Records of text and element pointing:
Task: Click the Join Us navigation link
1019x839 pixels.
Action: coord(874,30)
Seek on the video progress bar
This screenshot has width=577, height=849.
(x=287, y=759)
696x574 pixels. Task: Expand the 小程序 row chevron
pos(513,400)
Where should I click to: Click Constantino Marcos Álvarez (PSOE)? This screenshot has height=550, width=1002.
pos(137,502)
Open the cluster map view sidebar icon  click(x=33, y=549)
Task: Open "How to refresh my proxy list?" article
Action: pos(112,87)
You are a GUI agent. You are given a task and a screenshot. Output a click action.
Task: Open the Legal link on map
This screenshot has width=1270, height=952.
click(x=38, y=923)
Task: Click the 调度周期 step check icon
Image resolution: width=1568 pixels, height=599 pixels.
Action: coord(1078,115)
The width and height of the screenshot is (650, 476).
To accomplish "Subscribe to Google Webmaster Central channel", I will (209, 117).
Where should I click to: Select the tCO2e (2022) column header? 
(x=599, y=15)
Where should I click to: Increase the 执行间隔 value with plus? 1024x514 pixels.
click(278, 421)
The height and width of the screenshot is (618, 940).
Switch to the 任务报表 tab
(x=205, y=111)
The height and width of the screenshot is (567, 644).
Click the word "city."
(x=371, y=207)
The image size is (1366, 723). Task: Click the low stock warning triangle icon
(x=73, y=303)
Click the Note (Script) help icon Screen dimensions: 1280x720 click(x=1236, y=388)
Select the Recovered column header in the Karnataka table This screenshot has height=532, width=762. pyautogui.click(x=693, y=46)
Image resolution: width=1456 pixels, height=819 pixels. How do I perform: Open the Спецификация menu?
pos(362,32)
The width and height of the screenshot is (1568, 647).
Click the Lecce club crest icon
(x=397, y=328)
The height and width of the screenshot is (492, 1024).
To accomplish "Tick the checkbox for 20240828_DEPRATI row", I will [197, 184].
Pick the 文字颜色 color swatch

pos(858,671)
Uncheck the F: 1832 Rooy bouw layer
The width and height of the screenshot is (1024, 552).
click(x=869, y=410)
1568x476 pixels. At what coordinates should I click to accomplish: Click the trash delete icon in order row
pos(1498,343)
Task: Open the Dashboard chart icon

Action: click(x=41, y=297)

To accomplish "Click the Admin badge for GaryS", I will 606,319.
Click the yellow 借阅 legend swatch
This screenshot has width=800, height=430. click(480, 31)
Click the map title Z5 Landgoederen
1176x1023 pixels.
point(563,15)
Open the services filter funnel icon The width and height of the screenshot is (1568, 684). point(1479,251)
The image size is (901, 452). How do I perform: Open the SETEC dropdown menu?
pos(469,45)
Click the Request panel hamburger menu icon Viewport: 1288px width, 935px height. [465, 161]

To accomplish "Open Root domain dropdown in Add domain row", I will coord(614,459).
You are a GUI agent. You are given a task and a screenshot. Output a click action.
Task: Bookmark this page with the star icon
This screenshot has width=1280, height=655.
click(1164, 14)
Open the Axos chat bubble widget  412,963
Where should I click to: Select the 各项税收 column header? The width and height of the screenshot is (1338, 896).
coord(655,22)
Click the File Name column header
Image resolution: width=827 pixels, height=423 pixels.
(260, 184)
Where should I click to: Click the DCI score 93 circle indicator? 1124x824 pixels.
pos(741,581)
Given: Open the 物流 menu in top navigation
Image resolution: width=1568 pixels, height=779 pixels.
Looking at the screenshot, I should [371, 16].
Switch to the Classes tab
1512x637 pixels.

Aim: Extract every line of the material above and reproduce each one unchanged, in its original order.

Response to the exercise:
Task: Click the Join Us navigation link
1019x839 pixels.
Action: coord(874,30)
Seek on the video progress bar
This screenshot has width=577, height=849.
(x=287, y=759)
696x574 pixels. Task: Expand the 小程序 row chevron
pos(513,400)
Where should I click to: Click Constantino Marcos Álvarez (PSOE)? This screenshot has height=550, width=1002.
pos(137,502)
Open the cluster map view sidebar icon  click(x=33, y=549)
Task: Open "How to refresh my proxy list?" article
Action: pos(112,87)
You are a GUI agent. You are given a task and a screenshot. Output a click action.
Task: Open the Legal link on map
This screenshot has width=1270, height=952.
click(x=38, y=923)
Task: Click the 调度周期 step check icon
Image resolution: width=1568 pixels, height=599 pixels.
Action: coord(1078,115)
The width and height of the screenshot is (650, 476).
To accomplish "Subscribe to Google Webmaster Central channel", I will (209, 117).
Where should I click to: Select the tCO2e (2022) column header? 
(x=599, y=15)
Where should I click to: Increase the 执行间隔 value with plus? 1024x514 pixels.
click(278, 421)
The height and width of the screenshot is (618, 940).
Switch to the 任务报表 tab
(x=205, y=111)
The height and width of the screenshot is (567, 644).
Click the word "city."
(x=371, y=207)
The image size is (1366, 723). Task: Click the low stock warning triangle icon
(x=73, y=303)
Click the Note (Script) help icon Screen dimensions: 1280x720 click(x=1236, y=388)
Select the Recovered column header in the Karnataka table This screenshot has height=532, width=762. pyautogui.click(x=693, y=46)
Image resolution: width=1456 pixels, height=819 pixels. How do I perform: Open the Спецификация menu?
pos(362,32)
The width and height of the screenshot is (1568, 647).
Click the Lecce club crest icon
(x=397, y=328)
The height and width of the screenshot is (492, 1024).
To accomplish "Tick the checkbox for 20240828_DEPRATI row", I will [197, 184].
Pick the 文字颜色 color swatch

pos(858,671)
Uncheck the F: 1832 Rooy bouw layer
The width and height of the screenshot is (1024, 552).
click(x=869, y=410)
1568x476 pixels. At what coordinates should I click to accomplish: Click the trash delete icon in order row
pos(1498,343)
Task: Open the Dashboard chart icon

Action: click(x=41, y=297)

To accomplish "Click the Admin badge for GaryS", I will 606,319.
Click the yellow 借阅 legend swatch
This screenshot has width=800, height=430. click(480, 31)
Click the map title Z5 Landgoederen
1176x1023 pixels.
point(563,15)
Open the services filter funnel icon The width and height of the screenshot is (1568, 684). point(1479,251)
The image size is (901, 452). How do I perform: Open the SETEC dropdown menu?
pos(469,45)
Click the Request panel hamburger menu icon Viewport: 1288px width, 935px height. [465, 161]

To accomplish "Open Root domain dropdown in Add domain row", I will coord(614,459).
You are a GUI agent. You are given a task and a screenshot. Output a click action.
Task: Bookmark this page with the star icon
This screenshot has width=1280, height=655.
click(1164, 14)
Open the Axos chat bubble widget  412,963
Where should I click to: Select the 各项税收 column header? The width and height of the screenshot is (1338, 896).
coord(655,22)
Click the File Name column header
Image resolution: width=827 pixels, height=423 pixels.
(260, 184)
Where should I click to: Click the DCI score 93 circle indicator? 1124x824 pixels.
pos(741,581)
Given: Open the 物流 menu in top navigation
Image resolution: width=1568 pixels, height=779 pixels.
Looking at the screenshot, I should [371, 16].
Switch to the Classes tab
1512x637 pixels.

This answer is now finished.